Du système des organes de la sensibilité. Suivant les analogies, les végétaux ne sont pas dépourvus de sensibilité. Elle paraît sur-tout très-considérable chez les trémelles oscillaires ; mais les physiologistes ignorent encore quels sont les organes de cette sensibilité. Les animaux ont des sens externes, et leur sensibilité paroît résider dans un système nerveux. Nous ne connoissons, chez les végétaux, aucun organe analogue aux sens, et ils n’ont point de systèmes nerveux : néanmoins ils donnent différens signes de sensibilité, et, suivant les analogies, ce sont des êtres sentants : il faut donc qu’ils aient les organes du sentiment, soit externes, soit internes.

Des sens externes, 1°. Le sens du toucher paroît répandu à toute leur surface. Ce sens est très-sensible chez la sensitive et la dionée.

2°. Ils sont très-sensibles à l’impression de la lumière. Ont-ils un sens analogue à la vue, comme on peut le supposer aux vers de terre, aux polypes… qui sont également sensibles à la lumière, quoiqu’ils n’aient point d’yeux ?

3°. Ils sont également sensibles à l’impression de la chaleur. Darwin supposoit, pour cette sensation un sens particulier chez les animaux. Les végétaux en auroient-ils un analogue ?

4°. Les végétaux doivent avoir, comme les animaux, le sens de la reproduction. Ceux de leurs organes qui servent à cette fonction donnent dans le moment des signes manifestes de sensibilité.

5°. Les végétaux paraissent choisir leurs alimens.
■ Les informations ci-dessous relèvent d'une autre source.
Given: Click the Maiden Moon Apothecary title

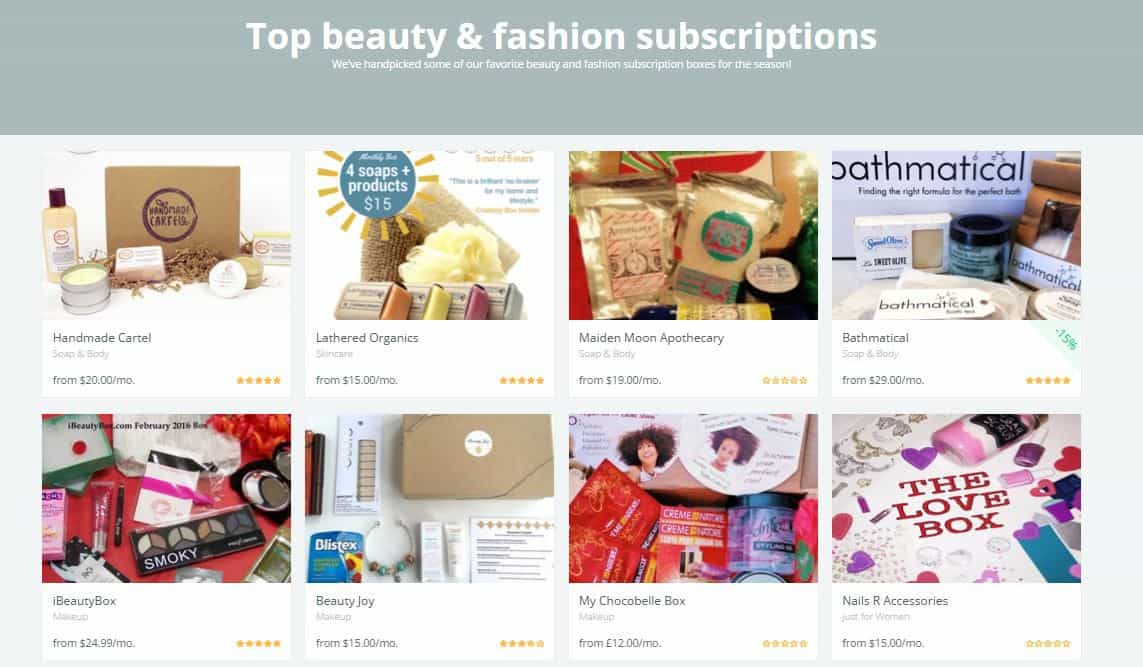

Leurs chevelus auroient-ils un sens analogue à celui du goût, comme le rhizostomes, le polype coupé en plusieurs morceaux, qui n’ont également que des suçoirs ?

Quant aux odeurs et aux sons, ils n’y paraissent pas sensibles.
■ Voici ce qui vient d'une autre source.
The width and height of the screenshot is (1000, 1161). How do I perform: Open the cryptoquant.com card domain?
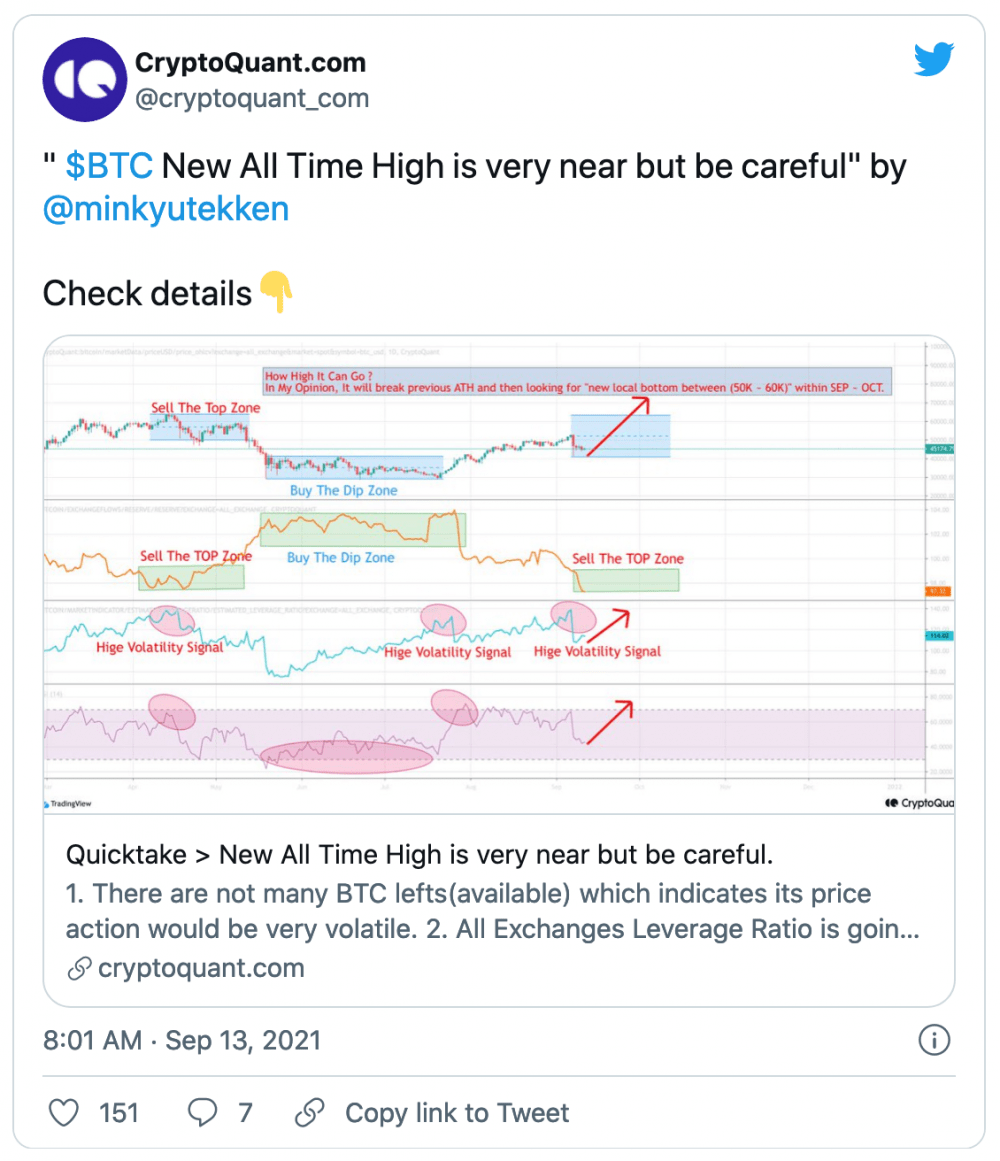201,968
Des sens internes. Toutes les impressions externes que reçoivent les animaux, ou leurs sensations, se rapportent à un point central, qui est leur sens interne, ou sensoriel commune. Y a-t-il un pareil centre, ou sens interne, chez les végétaux ? Ce seroit conforme à l’analogie ; car tous les mouvemens, par exemple, de la vallisnera, soit mâle, soit femelle, paroissent avoir un même but, celui de concourir à la fécondation de la plante. Or, ce concours uniforme de mouvemens suppose qu’ils sont tous ordonnés par un seul centre. Mais il n’y a sur tous ces objets que des analogies très-éloignées.
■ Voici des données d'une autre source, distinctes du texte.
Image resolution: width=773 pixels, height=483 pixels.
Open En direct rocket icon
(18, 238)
Tous les dits que nous venons d’exposer, conclut l’auteur, sur la structure des animaux et sur celle des végétaux, confirment une vérité apperçue depuis long-temps, et qui n’avoit pas encore été développée avec les preuves nécessaires ; cette vérité est que :

Les êtres organisés sont construits sur un seul et même plan, qui subit seulement différentes modifications dans les diverses espèces.

Par conséquent les êtres existant sur notre globe ne forment plus que deux grandes classes : les êtres inorganiques et les êtres organiques. (S.)

  1. Journal de Physique. Thermidor an 11, page 119.